Data extracts:

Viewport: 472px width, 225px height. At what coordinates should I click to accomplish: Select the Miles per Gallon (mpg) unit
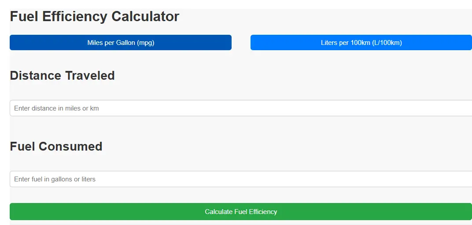[x=121, y=43]
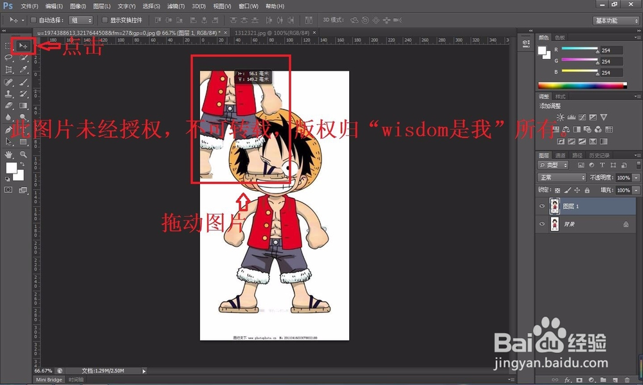The image size is (643, 385).
Task: Select the Hand tool
Action: click(9, 156)
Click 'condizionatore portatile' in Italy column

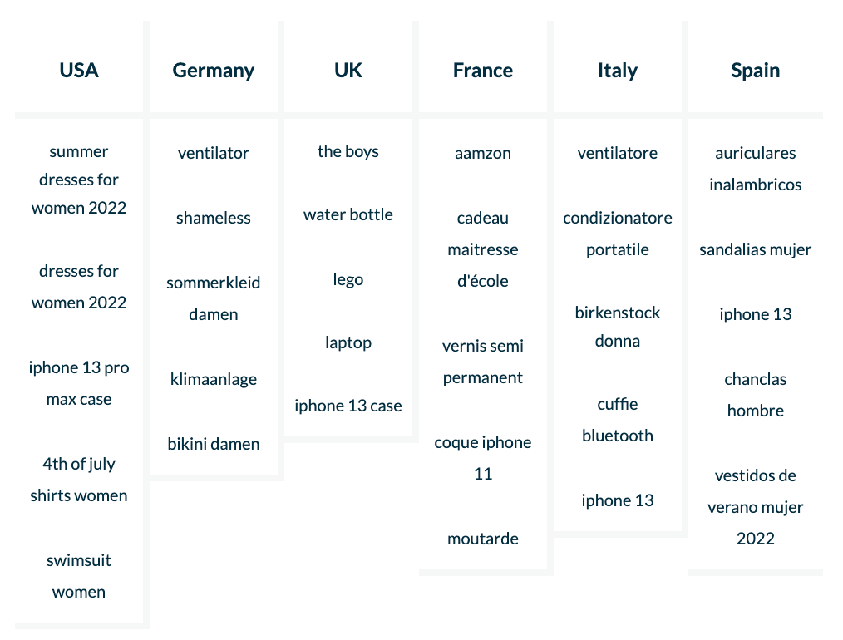coord(618,234)
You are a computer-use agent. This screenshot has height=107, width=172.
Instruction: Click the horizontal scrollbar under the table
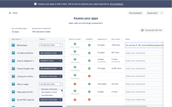pyautogui.click(x=107, y=106)
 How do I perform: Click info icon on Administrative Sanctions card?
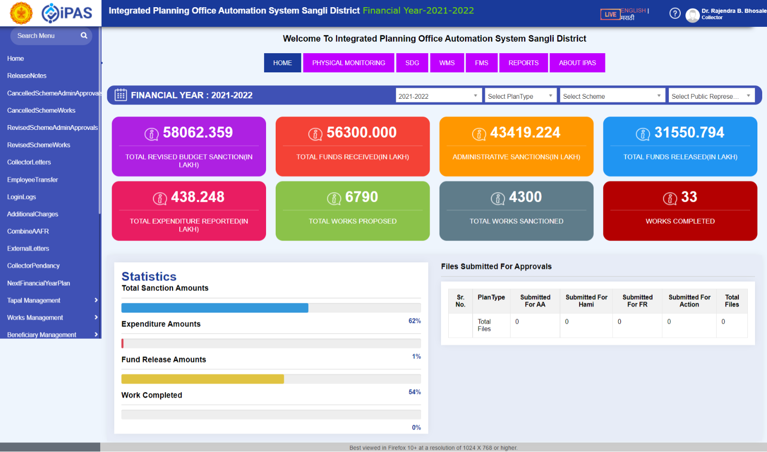pyautogui.click(x=479, y=134)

Your objective: Without any pictures, reproduce the lines from the first one in the material through the line that has "You are a computer-use", exactly as they appear.

Response area:
Viewport: 472px width, 225px height. At what coordinates should I click to accomplish: Select the Miles per Gallon (mpg) unit
[x=121, y=43]
The image size is (643, 385).
Task: Select the Hand tool
Action: click(9, 156)
Click 'condizionatore portatile' in Italy column

coord(618,234)
You are a computer-use agent. This screenshot has height=107, width=172.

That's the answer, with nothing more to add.